## Quoted passage:
# Unacceptable  final /-u/ in German?



## Linnets

Hi, I noticed in German there's a tendency to avoid final /-u/ in foreign words such as _Aino_, _Urdo_ and so on. Is there a phonological restraint or is it just a casual fashion?


----------



## elroy

I’m confused by your question.

These words are spelled _Ainu_ and _Urdu_ in German.

And there are other German words/names ending in /u/: _Tabu_, _Tofu_, _Akku_, _Peru_.

There are no phonotactic constraints against a word ending in /u/.  

Let me know if I’ve misunderstood your question.


----------



## Linnets

elroy said:


> These words are spelled _Ainu_ and _Urdu_ in German.


I found one or two times these words spelled _Aino_ and _Urdo_, hence my question.



elroy said:


> And there are other German words/names ending in /u/: _Tabu_, _Tofu_, _Akku_, _Peru_.


Right, I forgot _Akku_! 



elroy said:


> There are no phonotactic constraints against a word ending in /u/.


OK, forget it.


----------



## elroy

Well, you may still be on to something.  _Akku_ is a clipping of _Akkumulator_ (which is not a native German word anyway), and none of the others are native German words.  So there may actually be a phonotactic constraint against word-final [u] that applies to native German words.  However, this constraint, if it exists, clearly doesn’t mean that borrowings or clippings with word-final [u] are obligatorily adapted to obey the constraint.

## Dataset records:
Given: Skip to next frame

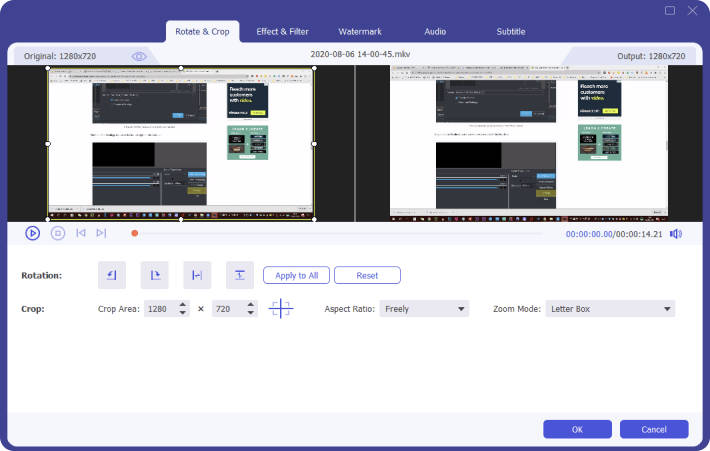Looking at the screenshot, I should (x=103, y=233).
--
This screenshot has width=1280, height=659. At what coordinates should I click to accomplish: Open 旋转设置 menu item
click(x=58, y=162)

## Prompt:
Answer these from the forum thread about final /u/ in German:
1. Which two spellings had the original poster come across that led to the question?
2. Which four German words or names ending in /u/ does elroy list?
3. What word is _Akku_ a clipping of?

## Result:
1. _Aino_ and _Urdo_
2. _Tabu_, _Tofu_, _Akku_, _Peru_
3. _Akkumulator_